Pixel coordinate grounding data:
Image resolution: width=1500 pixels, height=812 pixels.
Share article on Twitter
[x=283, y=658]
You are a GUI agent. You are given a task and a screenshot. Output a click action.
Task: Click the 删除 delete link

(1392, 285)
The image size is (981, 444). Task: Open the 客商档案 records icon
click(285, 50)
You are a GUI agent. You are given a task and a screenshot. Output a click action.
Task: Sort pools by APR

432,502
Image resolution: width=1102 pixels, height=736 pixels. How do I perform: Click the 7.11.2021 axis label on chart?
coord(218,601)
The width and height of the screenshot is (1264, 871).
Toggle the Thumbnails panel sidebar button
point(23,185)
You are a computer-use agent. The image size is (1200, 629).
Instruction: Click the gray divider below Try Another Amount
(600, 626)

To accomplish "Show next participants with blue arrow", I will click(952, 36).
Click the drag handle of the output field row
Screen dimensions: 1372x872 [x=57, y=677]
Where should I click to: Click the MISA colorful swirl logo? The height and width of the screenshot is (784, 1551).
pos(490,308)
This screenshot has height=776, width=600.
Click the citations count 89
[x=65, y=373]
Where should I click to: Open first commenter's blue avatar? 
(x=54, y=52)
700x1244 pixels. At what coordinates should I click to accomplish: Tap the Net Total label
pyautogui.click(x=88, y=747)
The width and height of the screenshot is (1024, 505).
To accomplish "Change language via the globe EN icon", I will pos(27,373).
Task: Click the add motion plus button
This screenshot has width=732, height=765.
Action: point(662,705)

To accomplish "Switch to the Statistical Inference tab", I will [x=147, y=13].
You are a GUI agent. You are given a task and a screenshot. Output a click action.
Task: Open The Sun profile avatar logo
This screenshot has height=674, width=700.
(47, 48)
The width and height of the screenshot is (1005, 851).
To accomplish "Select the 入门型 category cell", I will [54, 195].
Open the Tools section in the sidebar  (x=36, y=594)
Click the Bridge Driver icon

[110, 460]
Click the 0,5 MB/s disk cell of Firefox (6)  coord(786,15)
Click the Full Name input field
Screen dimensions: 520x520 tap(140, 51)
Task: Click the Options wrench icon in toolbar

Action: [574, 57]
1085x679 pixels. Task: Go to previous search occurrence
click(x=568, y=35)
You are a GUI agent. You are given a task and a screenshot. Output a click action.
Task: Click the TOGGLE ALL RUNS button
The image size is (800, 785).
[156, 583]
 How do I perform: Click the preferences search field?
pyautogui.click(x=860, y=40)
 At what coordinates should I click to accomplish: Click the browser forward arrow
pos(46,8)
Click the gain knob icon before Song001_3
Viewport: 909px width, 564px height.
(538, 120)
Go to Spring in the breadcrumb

_ABOUT THIS EXERCISE_. Write out every entry again exactly, please, with nothing missing.

_COMPLETED EXERCISE_.
Image resolution: width=1500 pixels, height=812 pixels.
Share article on Twitter
[x=283, y=658]
You are a GUI agent. You are given a task and a screenshot. Output a click action.
Task: Click the 删除 delete link

(1392, 285)
The image size is (981, 444). Task: Open the 客商档案 records icon
click(285, 50)
You are a GUI agent. You are given a task and a screenshot. Output a click action.
Task: Sort pools by APR

432,502
Image resolution: width=1102 pixels, height=736 pixels. How do I perform: Click the 7.11.2021 axis label on chart?
coord(218,601)
The width and height of the screenshot is (1264, 871).
Toggle the Thumbnails panel sidebar button
point(23,185)
You are a computer-use agent. The image size is (1200, 629).
Instruction: Click the gray divider below Try Another Amount
(600, 626)

To accomplish "Show next participants with blue arrow", I will click(952, 36).
Click the drag handle of the output field row
Screen dimensions: 1372x872 [x=57, y=677]
Where should I click to: Click the MISA colorful swirl logo? The height and width of the screenshot is (784, 1551).
pos(490,308)
This screenshot has height=776, width=600.
Click the citations count 89
[x=65, y=373]
Where should I click to: Open first commenter's blue avatar? 
(x=54, y=52)
700x1244 pixels. At what coordinates should I click to accomplish: Tap the Net Total label
pyautogui.click(x=88, y=747)
The width and height of the screenshot is (1024, 505).
To accomplish "Change language via the globe EN icon", I will pos(27,373).
Task: Click the add motion plus button
This screenshot has width=732, height=765.
Action: point(662,705)

To accomplish "Switch to the Statistical Inference tab", I will [x=147, y=13].
You are a GUI agent. You are given a task and a screenshot. Output a click action.
Task: Open The Sun profile avatar logo
This screenshot has height=674, width=700.
(47, 48)
The width and height of the screenshot is (1005, 851).
To accomplish "Select the 入门型 category cell", I will [54, 195].
Open the Tools section in the sidebar  (x=36, y=594)
Click the Bridge Driver icon

[110, 460]
Click the 0,5 MB/s disk cell of Firefox (6)  coord(786,15)
Click the Full Name input field
Screen dimensions: 520x520 tap(140, 51)
Task: Click the Options wrench icon in toolbar

Action: [574, 57]
1085x679 pixels. Task: Go to previous search occurrence
click(x=568, y=35)
You are a GUI agent. You are given a task and a screenshot. Output a click action.
Task: Click the TOGGLE ALL RUNS button
The image size is (800, 785).
[156, 583]
 How do I perform: Click the preferences search field?
pyautogui.click(x=860, y=40)
 At what coordinates should I click to accomplish: Click the browser forward arrow
pos(46,8)
Click the gain knob icon before Song001_3
Viewport: 909px width, 564px height.
(538, 120)
Go to Spring in the breadcrumb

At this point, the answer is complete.